L’œil averti, l’historienne affirme ainsi que le soldat de l’image exposée au musée Carnavalet ne faisait pas partie de la 2e DB, contrairement à ce qu’on pourrait croire en lisant la légende du catalogue de l’exposition. «C’est tout simplement impossible. Il n’y en avait qu’un d’origine africaine, et c’était Claude.» Elle avance l’hypothèse qu’il s’agirait d’un soldat de la 4e division américaine. «Sans doute un chauffeur américain, car les Etats-Unis n’auraient pas permis à un Noir de combattre au sein de la 4e. Pour prendre les armes dans une armée américaine, il fallait être instruit.» Elle affirme cependant que cette image, dont il est difficile de connaître l’histoire, est loin d’être la seule représentant des soldats noirs lors de la Libération de Paris, et ce «même s’il n’y a pas pléthore de photographies». Outre ce personnage mystérieux, Claude Mademba Sy et Georges Dukson, un Gabonais membre des Forces françaises de l’intérieur (FFI), surnommé «le Lion noir du XVIIe», ont eux aussi été photographiés dans la capitale en août 1944. En fouillant dans ses archives, celle qui s’est spécialisée sur le rôle des citoyens de l’empire durant la Seconde Guerre mondiale retrouve une dizaine de photos de ce type.

Mais si l’on en croit un article d’Eric Lafon, conservateur au musée de l’Histoire vivante, tous n’étaient pas les bienvenus sur les photographies. Georges Dukson aurait ainsi été contraint de sortir du cadre de la photo, ou au moins, de s’éloigner du général de Gaulle qui se trouvait alors à ses côtés. «Sur une image [de Serge de Sazo], on voit un sous-officier français « inviter » Dukson à quitter le cortège. Mes recherches d’autres images vont confirmer que ce combattant de la libération de Paris a été sorti manu militari du cortège par ceux qui font office de service d’ordre.» Une volonté de l’écarter qu’Eric Lafon ne parvient pas à expliquer.

UN SUJET ENCORE SENSIBLE

Christine Levisse-Touzé tout comme Catherine Tambrun se veulent prudentes sur ce sujet, encore très sensible outre-Atlantique. Au musée Carnavalet, on note qu’un blog américain critique de manière virulente l’exposition à cause de l’unique photo de soldat noir et du panneau consacré aux Alliés. «La description du rôle des Américains lors de la libération de Paris ne parle que de l' »ironie » du comportement raciste et criminel de nos soldats (et citoyens)», explique le journaliste auteur du blog, qui ajoute que «durant la même période, la France était tout aussi raciste que les Etats-Unis en termes de brutalité de traitement de ses colonies en Algérie», pointant du doigt le rôle du général de Gaulle.
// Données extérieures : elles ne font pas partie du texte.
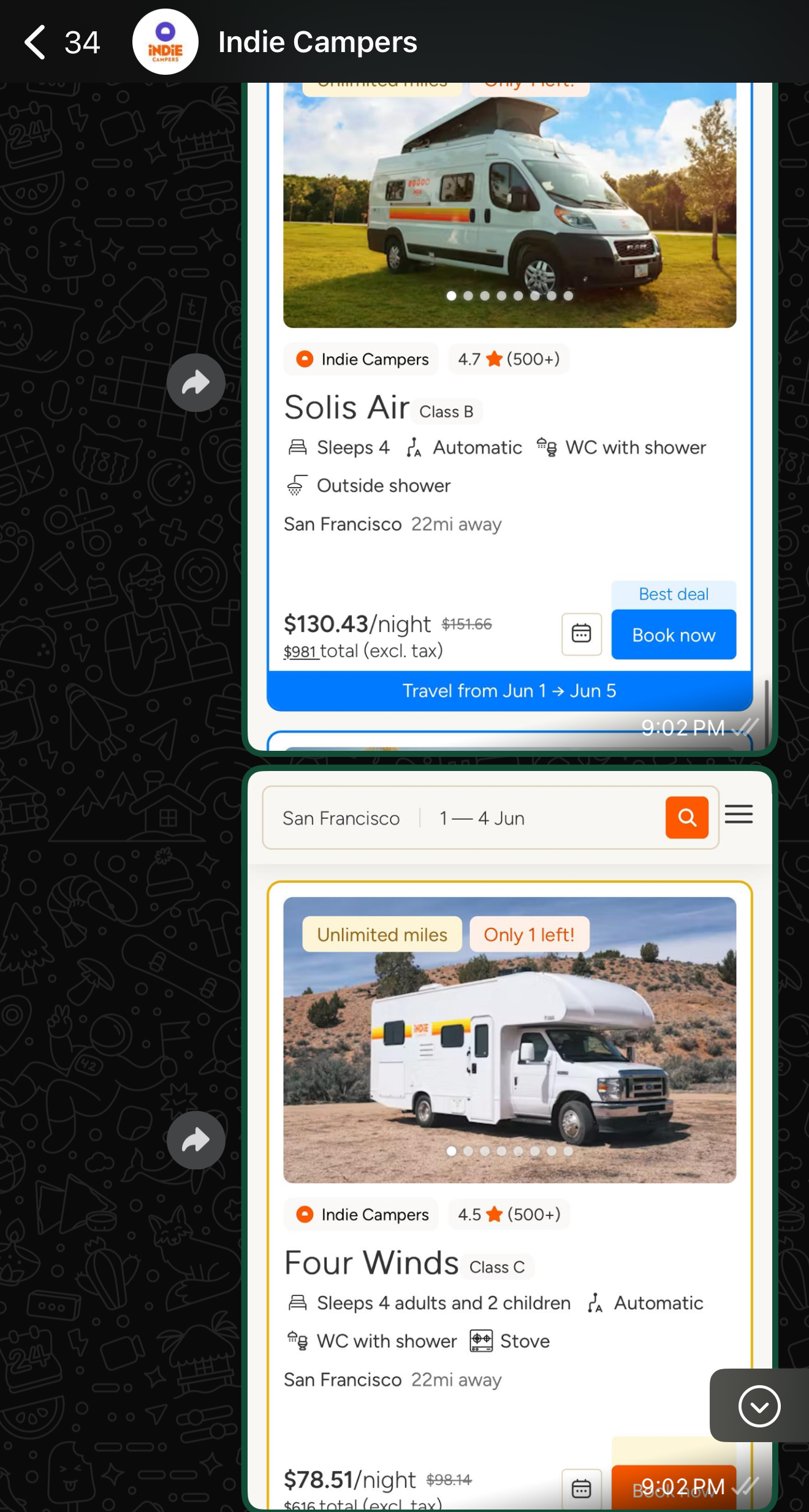Select Solis Air photo carousel dots
The height and width of the screenshot is (1512, 809).
pos(509,295)
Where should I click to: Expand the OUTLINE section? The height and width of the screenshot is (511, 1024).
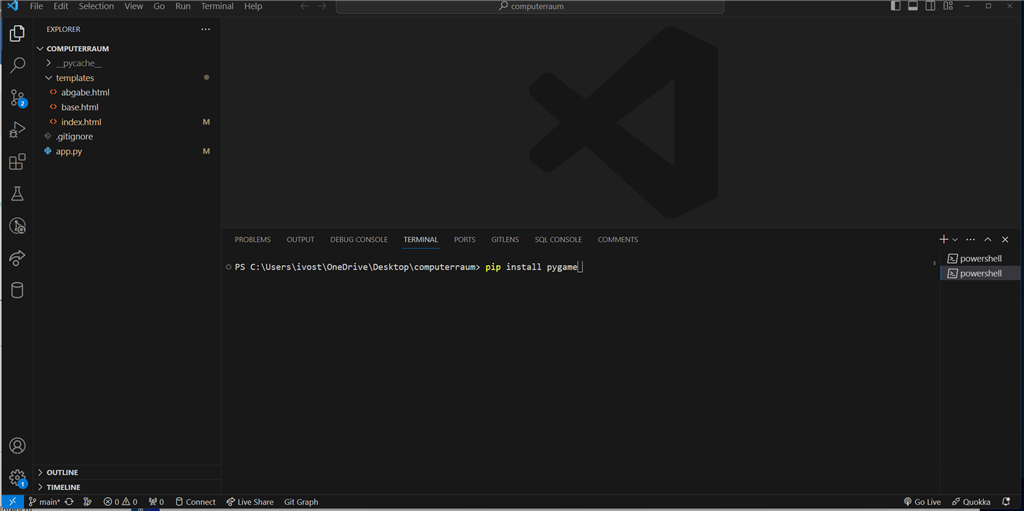pos(62,472)
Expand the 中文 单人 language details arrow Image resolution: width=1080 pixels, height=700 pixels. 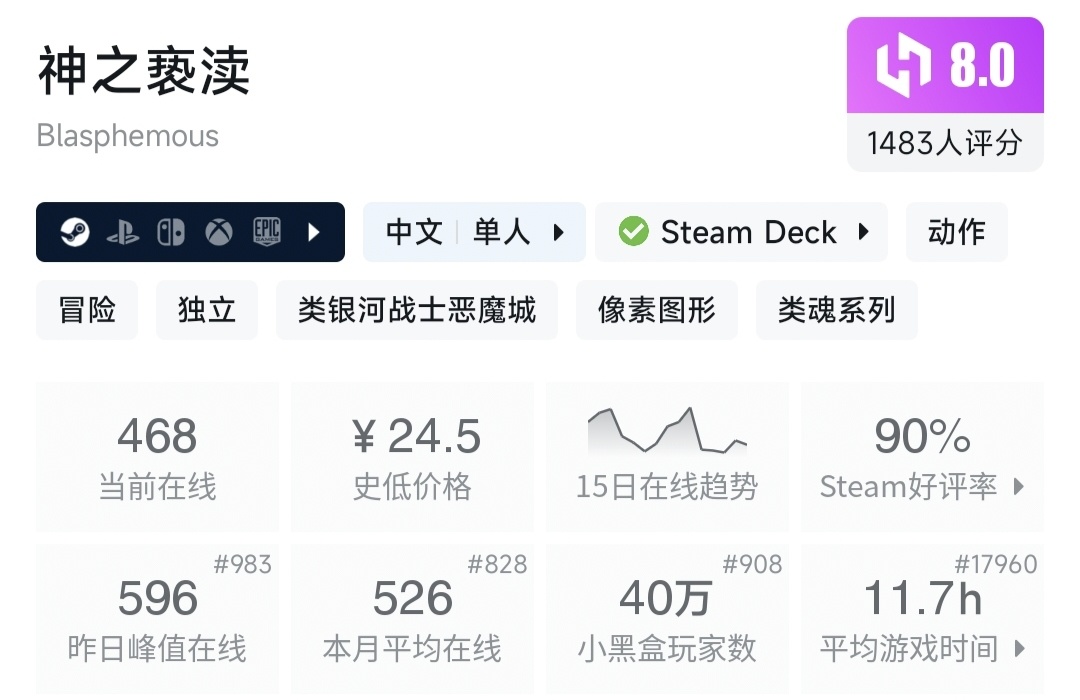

Si le blanchiment de l’armée américaine et de la 2e DB ne fait aucun doute, le comportement du général de Gaulle vis-à-vis des alliés et des citoyens de l’empire divise encore les chercheurs. Christine Levisse-Touzé insiste d’ailleurs sur le fait que «c’est éminemment faux que de Gaulle ne voulait pas de Noirs aux portes de Paris», appuyant son argument sur le défilé du 18 juin 1945, où les troupes de l’empire étaient présentes. Elle tient à dénoncer «les raccourcis faits dans certains articles, comme celui de la BBC (publié en 2009), qui ne prennent pas en compte la situation de l’époque, où la Force libre était soumise aux ordres des Américains». Reste que les photos représentant des soldats noirs sont rares, qu’ils soient Américains ou citoyens de l’empire.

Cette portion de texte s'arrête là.